Recall school days when the cool girl and boy would rule the roost with their relationship for all to see. How much the boys would insist on getting details about the brief sexual encounters and the girls envious, wanting a similar situation so that they could feel loved. There is a tongue firmly in cheek here, yet there is a truth to the way we funnel ourselves into things in order to feel a part of the societal norm. Even back at school this conditioning was occurring.

And so we could ask ourselves what is the true motivation for wanting a relationship?

On reflection of my early relationships, even those at school, there was a need to belong and be with someone in order to feel safe and secure - even though there was not any security in those week-long affairs! The die had been cast so to speak and the formation of a relationship with another sprung from a need to feel whole.

This makes no sense when I recall as a young boy feeling absolutely whole and relating to everyone equally. It didn’t matter if your heart had a girl or a boy wrapped around it; everyone was the same.

Needing a relationship to make you feel whole has the relationship starting on a sandy foundation. It holds but is constantly see-sawing as every need from each party is the background track that plays and plays.

How is it that we need to feel whole when we start off in life whole?

  • That we look outside of ourselves for a love that we do not have for ourselves!

  • Forever searching for love in a relationship with another yet failing to look in the mirror and knowing that love for our self first.

  • Having to fit in with the societal need to be in a relationship to feel whole, normal, not on the fringe.

How do we start our relationships?

There are so many factors as to how we form relationships, it can be intriguing and a fun way of distracting ourselves from what is truly going on. One of the golden rules in getting into a relationship surely should be coming back to that innocence of being your true self – when you felt everything with your heart and the connection you felt was true love.

As a young man I was constantly looking outside of me to fill up the emptiness I felt. “If I only had a girlfriend” was the familiar call to the world. And then they came...

It is pretty obvious now looking back that everything we want for ourselves we don’t actually stop to give to ourselves – we just start searching out in the world to find a person that will have this to give or that to take – a person we feel will make us whole… And the un-merry go round spins on… what if our best approach to starting relationships was to know deeply a relationship to ourselves?

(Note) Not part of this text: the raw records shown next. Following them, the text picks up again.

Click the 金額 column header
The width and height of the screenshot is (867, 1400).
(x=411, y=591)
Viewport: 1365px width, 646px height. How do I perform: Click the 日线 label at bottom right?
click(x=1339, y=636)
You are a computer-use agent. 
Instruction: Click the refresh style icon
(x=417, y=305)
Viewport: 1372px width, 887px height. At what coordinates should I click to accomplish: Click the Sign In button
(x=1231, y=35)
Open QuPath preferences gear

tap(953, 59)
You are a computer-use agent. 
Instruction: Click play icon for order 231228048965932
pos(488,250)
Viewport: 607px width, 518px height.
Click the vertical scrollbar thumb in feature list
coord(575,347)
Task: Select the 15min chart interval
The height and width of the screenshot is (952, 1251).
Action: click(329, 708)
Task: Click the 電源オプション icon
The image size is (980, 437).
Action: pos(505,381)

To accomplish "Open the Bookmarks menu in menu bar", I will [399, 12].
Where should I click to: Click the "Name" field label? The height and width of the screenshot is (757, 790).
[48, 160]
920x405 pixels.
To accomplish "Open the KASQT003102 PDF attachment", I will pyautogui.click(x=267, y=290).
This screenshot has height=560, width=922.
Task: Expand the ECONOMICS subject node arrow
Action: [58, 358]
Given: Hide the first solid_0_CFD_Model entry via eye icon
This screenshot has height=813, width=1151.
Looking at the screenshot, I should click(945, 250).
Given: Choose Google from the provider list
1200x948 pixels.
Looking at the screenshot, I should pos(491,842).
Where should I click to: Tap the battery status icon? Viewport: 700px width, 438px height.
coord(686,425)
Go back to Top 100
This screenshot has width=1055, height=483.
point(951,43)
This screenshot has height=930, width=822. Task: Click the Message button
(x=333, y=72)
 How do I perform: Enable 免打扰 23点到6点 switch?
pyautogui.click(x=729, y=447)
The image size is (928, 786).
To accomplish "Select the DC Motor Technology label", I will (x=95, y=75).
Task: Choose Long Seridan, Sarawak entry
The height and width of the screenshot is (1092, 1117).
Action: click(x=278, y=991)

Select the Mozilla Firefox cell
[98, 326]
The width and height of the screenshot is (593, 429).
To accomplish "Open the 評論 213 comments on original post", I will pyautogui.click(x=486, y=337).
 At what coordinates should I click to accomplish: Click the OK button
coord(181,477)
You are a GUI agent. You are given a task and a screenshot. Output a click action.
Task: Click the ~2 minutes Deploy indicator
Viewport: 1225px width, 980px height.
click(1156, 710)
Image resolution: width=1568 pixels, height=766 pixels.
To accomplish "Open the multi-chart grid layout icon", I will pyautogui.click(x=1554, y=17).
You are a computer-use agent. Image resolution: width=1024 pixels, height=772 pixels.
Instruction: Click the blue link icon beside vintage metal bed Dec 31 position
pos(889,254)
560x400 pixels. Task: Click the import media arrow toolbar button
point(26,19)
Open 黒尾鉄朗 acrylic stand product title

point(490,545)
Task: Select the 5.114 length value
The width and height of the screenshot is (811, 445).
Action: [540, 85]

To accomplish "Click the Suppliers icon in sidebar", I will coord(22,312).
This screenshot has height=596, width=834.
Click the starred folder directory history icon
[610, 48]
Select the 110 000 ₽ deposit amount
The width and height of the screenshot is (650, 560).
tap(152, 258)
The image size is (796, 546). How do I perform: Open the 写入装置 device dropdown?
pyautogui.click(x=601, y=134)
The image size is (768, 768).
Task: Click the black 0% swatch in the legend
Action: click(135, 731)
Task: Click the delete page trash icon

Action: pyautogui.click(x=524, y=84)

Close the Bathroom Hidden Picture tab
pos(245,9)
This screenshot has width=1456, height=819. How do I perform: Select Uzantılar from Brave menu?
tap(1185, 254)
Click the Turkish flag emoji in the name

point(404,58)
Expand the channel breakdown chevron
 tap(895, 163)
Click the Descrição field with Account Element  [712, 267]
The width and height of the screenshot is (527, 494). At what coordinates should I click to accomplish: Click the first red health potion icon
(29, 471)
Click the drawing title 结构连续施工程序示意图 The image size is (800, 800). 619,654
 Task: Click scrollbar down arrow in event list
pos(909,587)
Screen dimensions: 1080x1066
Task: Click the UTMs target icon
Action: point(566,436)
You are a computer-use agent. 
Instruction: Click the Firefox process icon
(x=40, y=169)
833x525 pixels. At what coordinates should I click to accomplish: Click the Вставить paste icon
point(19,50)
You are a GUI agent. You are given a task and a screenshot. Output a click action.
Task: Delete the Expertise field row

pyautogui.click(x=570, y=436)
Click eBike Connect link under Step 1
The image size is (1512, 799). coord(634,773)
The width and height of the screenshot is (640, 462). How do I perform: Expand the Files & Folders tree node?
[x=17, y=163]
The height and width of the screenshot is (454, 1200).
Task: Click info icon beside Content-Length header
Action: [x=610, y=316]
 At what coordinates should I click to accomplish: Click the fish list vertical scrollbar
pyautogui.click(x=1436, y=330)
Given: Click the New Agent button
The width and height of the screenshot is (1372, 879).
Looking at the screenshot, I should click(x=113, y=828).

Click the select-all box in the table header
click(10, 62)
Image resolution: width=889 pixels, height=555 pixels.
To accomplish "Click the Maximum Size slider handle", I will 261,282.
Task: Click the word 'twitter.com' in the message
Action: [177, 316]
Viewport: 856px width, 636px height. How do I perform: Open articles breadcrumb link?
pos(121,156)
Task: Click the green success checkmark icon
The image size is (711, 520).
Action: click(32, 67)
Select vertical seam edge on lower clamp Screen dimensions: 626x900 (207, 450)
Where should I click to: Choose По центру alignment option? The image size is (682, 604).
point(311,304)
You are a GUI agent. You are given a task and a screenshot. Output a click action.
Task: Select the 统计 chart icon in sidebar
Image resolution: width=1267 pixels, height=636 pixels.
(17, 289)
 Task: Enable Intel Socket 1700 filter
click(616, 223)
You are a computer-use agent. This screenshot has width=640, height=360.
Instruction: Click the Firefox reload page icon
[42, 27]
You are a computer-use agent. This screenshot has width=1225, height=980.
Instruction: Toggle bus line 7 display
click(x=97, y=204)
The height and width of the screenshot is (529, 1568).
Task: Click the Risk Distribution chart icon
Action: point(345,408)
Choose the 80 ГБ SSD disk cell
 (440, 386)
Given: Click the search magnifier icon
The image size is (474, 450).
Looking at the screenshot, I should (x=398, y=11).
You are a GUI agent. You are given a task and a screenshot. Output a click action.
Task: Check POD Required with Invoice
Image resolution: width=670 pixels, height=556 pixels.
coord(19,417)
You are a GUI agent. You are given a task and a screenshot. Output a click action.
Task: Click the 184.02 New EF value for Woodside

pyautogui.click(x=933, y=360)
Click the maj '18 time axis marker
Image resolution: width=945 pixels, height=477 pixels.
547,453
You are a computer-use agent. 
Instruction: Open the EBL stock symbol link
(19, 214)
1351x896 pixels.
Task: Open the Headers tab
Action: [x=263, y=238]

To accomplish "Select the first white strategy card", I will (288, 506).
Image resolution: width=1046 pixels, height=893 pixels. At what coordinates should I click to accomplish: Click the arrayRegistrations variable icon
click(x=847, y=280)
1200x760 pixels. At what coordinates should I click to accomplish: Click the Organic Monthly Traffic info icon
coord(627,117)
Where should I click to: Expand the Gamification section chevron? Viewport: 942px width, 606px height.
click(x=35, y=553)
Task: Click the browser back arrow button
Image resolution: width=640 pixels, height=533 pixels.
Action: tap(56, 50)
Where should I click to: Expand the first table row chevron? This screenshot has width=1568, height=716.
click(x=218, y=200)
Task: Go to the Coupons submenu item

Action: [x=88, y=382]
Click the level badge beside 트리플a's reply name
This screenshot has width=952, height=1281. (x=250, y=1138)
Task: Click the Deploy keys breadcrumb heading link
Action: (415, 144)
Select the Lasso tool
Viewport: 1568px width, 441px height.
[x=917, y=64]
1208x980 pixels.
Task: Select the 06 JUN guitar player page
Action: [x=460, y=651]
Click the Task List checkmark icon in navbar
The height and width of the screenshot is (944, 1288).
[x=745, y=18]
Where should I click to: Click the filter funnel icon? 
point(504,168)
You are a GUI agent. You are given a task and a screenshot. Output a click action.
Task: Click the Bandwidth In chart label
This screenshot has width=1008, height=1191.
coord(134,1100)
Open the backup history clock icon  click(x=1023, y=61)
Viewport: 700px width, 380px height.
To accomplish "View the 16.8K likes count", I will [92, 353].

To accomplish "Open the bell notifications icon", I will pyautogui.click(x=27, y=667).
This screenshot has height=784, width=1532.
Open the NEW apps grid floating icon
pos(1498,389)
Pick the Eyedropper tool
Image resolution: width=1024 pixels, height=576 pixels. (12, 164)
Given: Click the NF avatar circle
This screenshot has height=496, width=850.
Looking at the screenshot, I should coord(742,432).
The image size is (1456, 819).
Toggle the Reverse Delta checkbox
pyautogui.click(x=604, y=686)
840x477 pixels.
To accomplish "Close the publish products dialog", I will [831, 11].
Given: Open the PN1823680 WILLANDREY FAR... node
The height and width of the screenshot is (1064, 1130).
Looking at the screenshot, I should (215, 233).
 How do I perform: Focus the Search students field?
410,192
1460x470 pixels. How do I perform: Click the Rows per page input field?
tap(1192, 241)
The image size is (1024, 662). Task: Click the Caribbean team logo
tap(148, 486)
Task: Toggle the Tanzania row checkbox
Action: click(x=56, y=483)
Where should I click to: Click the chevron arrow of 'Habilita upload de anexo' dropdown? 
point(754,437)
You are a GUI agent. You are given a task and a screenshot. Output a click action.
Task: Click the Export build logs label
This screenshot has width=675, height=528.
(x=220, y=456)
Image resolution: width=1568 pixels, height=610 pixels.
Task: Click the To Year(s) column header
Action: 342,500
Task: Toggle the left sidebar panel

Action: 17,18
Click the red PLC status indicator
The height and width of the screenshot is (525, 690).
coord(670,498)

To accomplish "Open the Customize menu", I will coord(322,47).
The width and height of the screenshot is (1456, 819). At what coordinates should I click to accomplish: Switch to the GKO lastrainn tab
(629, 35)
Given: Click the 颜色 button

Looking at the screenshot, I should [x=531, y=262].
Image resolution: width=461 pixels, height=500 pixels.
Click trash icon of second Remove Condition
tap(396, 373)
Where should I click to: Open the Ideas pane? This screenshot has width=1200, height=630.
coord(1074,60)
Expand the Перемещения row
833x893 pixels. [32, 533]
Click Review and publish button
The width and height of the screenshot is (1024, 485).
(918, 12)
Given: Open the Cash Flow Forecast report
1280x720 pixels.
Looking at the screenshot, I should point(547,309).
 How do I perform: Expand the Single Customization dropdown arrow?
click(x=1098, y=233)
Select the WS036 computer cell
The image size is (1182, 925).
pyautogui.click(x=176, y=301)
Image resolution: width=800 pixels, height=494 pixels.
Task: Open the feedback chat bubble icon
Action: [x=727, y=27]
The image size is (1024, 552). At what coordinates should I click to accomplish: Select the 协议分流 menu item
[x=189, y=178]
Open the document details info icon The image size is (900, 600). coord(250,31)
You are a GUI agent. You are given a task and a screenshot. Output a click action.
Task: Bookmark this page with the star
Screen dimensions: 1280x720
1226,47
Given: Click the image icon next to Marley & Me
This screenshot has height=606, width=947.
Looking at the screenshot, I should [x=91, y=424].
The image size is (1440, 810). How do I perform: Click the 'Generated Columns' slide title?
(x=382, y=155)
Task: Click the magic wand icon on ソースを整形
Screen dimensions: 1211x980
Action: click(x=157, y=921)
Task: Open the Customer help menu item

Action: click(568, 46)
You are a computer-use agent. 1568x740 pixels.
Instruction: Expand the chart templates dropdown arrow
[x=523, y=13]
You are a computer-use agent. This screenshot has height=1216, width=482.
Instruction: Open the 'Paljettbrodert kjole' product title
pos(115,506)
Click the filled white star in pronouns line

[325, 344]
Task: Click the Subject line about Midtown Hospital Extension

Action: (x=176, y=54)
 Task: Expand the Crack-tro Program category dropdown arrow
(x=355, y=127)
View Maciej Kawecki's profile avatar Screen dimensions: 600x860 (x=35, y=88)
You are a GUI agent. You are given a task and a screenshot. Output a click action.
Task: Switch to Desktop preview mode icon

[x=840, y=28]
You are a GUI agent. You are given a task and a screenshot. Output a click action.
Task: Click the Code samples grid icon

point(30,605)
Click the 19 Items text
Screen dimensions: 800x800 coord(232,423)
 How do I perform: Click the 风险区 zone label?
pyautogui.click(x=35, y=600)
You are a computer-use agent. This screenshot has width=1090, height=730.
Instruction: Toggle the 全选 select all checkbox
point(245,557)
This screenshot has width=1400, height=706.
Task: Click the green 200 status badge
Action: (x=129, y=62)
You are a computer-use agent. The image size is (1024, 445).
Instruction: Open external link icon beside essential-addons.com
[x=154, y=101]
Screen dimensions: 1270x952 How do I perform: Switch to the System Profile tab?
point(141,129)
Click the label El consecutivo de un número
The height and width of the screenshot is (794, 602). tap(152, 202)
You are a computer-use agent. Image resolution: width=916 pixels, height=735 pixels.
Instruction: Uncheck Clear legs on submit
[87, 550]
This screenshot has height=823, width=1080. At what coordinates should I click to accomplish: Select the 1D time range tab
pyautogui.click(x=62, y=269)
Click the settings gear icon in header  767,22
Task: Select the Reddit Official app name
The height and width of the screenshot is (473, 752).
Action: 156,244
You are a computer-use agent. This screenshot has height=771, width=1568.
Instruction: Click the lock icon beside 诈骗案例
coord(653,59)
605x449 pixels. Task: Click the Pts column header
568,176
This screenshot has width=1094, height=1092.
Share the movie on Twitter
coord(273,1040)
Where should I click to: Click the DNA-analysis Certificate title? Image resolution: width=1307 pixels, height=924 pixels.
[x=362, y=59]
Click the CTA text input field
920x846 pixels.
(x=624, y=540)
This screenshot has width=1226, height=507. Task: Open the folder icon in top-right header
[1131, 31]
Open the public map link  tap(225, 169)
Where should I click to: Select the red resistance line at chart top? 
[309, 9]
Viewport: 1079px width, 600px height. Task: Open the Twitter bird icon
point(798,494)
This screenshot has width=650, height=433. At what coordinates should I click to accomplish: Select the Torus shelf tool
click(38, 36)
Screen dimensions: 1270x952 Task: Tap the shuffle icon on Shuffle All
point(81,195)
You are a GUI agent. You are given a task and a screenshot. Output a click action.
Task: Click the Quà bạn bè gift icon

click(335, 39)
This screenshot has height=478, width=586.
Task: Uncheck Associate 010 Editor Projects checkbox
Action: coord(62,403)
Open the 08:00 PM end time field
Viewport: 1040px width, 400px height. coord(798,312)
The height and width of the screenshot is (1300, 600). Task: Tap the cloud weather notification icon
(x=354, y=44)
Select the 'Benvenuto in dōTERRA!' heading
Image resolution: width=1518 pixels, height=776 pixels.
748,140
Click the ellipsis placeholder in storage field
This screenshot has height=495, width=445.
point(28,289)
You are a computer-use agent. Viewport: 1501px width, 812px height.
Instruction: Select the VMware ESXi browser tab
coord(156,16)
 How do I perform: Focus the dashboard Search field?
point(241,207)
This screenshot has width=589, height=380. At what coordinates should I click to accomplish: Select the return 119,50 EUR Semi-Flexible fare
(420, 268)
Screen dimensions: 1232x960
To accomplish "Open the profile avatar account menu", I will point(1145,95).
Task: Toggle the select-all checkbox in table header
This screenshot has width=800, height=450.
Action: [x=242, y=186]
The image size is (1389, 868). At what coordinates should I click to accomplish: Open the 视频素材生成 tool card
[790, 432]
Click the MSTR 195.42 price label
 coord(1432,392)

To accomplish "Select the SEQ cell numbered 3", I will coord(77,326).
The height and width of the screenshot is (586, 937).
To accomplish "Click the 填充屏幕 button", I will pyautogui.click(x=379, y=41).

One of the golden rules in getting into a relationship surely should be coming back to that innocence of being your true self – when you felt everything with your heart and the connection you felt was true love.

So when we look at how we start our relationships – would it be possible to start them all this way? Every relationship we form with our partners, friends and colleagues carries the same potential to be love. It is this love – that we can have between each and every one of us – that needs celebrating this minute, right now.

How amazing would society be if all relationships formed this way?